To do: Take the data below and copy exactly the lines starting at the one with "855x513 pixels." and finishing at the one with "You are a computer-use agent. Image resolution: width=500", both included.

Extracted material:
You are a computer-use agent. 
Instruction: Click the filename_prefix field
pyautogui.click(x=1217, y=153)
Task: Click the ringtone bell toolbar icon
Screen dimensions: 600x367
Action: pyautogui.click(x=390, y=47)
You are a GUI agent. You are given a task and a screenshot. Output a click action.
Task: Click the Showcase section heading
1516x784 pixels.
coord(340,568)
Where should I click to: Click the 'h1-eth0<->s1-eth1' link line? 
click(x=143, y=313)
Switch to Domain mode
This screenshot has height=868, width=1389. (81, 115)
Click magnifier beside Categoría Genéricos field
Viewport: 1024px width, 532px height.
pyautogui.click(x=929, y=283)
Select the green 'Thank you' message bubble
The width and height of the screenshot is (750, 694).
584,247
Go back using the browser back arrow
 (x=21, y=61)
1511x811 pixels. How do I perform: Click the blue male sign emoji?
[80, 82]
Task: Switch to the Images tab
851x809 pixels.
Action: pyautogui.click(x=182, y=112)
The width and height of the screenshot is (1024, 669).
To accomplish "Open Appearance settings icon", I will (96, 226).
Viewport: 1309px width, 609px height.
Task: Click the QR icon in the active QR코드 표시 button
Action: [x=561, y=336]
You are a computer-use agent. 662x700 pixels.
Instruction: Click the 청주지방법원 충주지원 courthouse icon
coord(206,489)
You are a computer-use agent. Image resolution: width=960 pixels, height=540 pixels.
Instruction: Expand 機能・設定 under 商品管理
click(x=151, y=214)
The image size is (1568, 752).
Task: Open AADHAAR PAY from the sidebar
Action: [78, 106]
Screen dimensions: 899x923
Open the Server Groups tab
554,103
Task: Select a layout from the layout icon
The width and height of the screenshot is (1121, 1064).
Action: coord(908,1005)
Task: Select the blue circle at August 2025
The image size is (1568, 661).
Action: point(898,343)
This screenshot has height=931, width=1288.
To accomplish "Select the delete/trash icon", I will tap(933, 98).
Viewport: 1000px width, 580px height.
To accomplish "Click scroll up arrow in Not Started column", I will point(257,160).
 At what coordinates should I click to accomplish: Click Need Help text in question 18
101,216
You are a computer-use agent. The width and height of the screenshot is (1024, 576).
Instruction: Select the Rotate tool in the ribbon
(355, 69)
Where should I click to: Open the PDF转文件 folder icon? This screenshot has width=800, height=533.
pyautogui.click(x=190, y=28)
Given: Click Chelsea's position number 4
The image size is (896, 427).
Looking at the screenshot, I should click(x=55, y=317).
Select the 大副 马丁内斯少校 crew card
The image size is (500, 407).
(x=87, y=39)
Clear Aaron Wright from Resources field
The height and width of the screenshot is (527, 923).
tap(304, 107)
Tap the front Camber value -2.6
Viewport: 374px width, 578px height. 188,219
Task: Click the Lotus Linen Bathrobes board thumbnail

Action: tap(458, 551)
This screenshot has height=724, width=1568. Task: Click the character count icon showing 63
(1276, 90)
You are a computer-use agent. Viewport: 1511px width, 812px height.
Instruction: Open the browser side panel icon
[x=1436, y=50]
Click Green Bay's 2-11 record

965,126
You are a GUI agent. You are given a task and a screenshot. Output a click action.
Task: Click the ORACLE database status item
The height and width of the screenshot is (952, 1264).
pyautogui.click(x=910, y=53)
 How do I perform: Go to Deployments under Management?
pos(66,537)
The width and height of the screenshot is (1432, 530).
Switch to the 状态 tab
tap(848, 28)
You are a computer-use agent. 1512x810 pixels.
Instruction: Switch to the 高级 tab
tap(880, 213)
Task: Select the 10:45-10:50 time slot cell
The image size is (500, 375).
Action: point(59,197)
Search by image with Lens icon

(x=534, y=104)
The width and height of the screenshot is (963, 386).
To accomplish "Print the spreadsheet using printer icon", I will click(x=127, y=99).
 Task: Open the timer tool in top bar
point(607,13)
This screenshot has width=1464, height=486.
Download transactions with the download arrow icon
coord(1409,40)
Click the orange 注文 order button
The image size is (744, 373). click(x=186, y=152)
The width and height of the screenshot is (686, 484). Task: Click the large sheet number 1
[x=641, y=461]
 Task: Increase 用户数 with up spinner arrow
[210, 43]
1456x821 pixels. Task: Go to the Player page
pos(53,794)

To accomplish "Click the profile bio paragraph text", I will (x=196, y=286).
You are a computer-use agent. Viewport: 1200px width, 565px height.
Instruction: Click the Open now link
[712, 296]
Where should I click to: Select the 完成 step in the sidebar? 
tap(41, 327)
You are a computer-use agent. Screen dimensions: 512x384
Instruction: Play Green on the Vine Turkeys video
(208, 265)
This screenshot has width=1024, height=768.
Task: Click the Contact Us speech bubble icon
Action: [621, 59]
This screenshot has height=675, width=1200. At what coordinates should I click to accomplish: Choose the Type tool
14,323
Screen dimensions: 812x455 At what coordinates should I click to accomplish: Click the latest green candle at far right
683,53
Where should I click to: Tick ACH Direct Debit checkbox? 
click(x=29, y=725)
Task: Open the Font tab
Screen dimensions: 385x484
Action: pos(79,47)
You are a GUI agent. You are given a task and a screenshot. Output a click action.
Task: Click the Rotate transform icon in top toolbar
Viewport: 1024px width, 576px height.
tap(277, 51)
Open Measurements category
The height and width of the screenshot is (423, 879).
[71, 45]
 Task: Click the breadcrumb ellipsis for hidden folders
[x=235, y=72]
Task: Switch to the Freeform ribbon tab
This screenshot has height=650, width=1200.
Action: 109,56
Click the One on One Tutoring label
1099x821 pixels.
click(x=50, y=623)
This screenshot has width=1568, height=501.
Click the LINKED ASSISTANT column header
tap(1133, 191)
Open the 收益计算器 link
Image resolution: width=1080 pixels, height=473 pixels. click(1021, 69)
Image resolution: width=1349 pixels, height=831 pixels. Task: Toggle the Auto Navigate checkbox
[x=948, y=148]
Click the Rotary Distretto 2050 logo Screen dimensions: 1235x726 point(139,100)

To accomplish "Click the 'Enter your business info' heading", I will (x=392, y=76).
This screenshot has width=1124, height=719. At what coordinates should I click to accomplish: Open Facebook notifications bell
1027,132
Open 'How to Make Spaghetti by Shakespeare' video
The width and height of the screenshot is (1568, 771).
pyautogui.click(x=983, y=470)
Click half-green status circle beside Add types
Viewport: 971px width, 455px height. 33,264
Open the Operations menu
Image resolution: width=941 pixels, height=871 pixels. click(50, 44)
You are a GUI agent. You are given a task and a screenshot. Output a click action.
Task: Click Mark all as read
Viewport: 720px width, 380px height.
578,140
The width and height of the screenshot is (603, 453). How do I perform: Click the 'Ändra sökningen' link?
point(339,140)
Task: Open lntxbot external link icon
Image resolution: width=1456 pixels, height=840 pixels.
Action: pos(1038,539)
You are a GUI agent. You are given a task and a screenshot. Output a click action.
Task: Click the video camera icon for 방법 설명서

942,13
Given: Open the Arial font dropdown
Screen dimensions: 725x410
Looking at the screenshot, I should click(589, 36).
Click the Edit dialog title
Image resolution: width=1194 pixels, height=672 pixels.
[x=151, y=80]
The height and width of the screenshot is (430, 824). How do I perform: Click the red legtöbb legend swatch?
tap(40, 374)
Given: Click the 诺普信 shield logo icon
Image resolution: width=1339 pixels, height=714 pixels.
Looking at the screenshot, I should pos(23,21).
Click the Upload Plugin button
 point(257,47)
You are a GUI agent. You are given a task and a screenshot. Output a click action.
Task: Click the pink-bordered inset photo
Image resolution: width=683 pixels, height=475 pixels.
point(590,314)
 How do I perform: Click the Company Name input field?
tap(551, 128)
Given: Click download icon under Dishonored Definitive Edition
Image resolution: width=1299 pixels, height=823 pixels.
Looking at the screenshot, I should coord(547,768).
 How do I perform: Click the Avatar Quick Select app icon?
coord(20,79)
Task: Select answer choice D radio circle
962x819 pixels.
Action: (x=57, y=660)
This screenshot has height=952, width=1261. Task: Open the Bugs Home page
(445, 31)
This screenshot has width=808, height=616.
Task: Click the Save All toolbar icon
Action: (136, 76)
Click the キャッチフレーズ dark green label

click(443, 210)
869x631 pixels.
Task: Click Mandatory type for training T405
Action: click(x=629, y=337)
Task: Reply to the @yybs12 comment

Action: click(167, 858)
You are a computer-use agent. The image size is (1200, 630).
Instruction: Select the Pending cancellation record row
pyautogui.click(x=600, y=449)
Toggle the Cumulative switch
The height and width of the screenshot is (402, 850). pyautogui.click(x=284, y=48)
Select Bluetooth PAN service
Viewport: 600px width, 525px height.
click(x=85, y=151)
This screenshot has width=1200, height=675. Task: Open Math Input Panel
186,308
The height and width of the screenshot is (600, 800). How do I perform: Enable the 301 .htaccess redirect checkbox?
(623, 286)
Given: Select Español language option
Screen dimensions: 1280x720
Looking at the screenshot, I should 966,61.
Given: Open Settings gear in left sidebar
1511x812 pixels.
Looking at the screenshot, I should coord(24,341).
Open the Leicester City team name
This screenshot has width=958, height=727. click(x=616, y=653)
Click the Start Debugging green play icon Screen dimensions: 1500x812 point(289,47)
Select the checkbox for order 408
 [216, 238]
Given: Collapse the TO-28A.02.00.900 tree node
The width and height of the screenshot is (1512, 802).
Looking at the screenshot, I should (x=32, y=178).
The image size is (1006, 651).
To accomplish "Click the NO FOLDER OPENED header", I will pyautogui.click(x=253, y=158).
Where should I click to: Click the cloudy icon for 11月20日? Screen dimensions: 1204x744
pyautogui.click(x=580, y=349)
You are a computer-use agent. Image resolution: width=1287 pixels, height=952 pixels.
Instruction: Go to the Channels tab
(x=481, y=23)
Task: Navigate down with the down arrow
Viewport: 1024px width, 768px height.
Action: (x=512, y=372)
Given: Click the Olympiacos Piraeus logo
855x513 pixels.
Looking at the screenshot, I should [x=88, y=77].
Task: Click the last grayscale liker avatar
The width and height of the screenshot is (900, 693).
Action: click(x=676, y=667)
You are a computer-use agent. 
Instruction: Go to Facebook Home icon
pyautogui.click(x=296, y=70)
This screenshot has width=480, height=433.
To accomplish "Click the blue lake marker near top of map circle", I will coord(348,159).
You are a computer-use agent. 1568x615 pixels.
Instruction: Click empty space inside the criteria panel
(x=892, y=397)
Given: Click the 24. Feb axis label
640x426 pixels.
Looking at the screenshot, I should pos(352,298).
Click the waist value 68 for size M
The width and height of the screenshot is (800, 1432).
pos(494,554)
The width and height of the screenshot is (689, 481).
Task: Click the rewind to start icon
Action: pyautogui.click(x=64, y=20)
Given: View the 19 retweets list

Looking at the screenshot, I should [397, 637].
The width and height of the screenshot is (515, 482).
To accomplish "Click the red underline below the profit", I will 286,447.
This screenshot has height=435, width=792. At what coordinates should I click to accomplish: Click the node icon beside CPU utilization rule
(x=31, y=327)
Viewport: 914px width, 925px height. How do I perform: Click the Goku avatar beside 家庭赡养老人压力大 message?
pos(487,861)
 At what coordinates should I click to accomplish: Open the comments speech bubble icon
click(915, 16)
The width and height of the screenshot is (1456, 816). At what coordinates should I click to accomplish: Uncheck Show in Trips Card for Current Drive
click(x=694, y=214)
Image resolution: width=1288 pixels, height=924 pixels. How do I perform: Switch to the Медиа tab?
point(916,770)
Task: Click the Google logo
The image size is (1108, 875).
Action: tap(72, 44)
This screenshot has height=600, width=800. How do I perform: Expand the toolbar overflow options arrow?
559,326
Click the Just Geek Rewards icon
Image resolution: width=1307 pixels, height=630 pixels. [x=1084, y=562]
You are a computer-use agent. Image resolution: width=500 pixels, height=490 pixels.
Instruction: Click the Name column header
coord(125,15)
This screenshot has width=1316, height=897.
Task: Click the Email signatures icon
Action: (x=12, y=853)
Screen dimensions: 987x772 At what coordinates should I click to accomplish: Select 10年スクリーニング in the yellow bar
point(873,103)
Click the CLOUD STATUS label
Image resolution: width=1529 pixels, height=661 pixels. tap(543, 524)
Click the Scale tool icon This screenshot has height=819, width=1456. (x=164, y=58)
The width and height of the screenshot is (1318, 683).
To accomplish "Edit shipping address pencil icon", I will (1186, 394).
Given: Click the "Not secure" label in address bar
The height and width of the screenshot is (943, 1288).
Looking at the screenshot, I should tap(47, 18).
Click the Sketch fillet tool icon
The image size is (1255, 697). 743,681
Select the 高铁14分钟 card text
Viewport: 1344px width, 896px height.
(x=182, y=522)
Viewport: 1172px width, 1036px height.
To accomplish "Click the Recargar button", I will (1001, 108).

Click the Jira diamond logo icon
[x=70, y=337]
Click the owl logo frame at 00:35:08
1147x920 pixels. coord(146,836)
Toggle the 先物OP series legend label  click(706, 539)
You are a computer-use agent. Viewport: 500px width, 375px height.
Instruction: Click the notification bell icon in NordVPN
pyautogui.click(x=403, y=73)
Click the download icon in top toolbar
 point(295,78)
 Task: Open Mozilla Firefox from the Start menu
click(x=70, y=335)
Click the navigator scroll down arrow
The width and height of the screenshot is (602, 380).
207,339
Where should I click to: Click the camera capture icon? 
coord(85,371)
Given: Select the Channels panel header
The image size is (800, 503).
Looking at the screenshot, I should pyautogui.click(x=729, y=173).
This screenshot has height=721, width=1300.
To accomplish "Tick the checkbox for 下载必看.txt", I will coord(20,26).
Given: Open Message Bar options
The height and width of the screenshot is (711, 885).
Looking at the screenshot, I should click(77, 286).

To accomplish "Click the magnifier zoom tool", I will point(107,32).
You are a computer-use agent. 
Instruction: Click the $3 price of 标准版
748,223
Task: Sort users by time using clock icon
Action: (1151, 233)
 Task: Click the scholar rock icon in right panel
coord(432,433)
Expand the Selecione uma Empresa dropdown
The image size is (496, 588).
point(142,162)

Answer space:
855x513 pixels.
Looking at the screenshot, I should [x=88, y=77].
Task: Click the last grayscale liker avatar
The width and height of the screenshot is (900, 693).
Action: click(x=676, y=667)
You are a computer-use agent. 
Instruction: Go to Facebook Home icon
pyautogui.click(x=296, y=70)
This screenshot has width=480, height=433.
To accomplish "Click the blue lake marker near top of map circle", I will coord(348,159).
You are a computer-use agent. 1568x615 pixels.
Instruction: Click empty space inside the criteria panel
(x=892, y=397)
Given: Click the 24. Feb axis label
640x426 pixels.
Looking at the screenshot, I should pos(352,298).
Click the waist value 68 for size M
The width and height of the screenshot is (800, 1432).
pos(494,554)
The width and height of the screenshot is (689, 481).
Task: Click the rewind to start icon
Action: pyautogui.click(x=64, y=20)
Given: View the 19 retweets list

Looking at the screenshot, I should [397, 637].
The width and height of the screenshot is (515, 482).
To accomplish "Click the red underline below the profit", I will 286,447.
This screenshot has height=435, width=792. At what coordinates should I click to accomplish: Click the node icon beside CPU utilization rule
(x=31, y=327)
Viewport: 914px width, 925px height. How do I perform: Click the Goku avatar beside 家庭赡养老人压力大 message?
pos(487,861)
 At what coordinates should I click to accomplish: Open the comments speech bubble icon
click(915, 16)
The width and height of the screenshot is (1456, 816). At what coordinates should I click to accomplish: Uncheck Show in Trips Card for Current Drive
click(x=694, y=214)
Image resolution: width=1288 pixels, height=924 pixels. How do I perform: Switch to the Медиа tab?
point(916,770)
Task: Click the Google logo
The image size is (1108, 875).
Action: tap(72, 44)
This screenshot has height=600, width=800. How do I perform: Expand the toolbar overflow options arrow?
559,326
Click the Just Geek Rewards icon
Image resolution: width=1307 pixels, height=630 pixels. [x=1084, y=562]
You are a computer-use agent. Image resolution: width=500 pixels, height=490 pixels.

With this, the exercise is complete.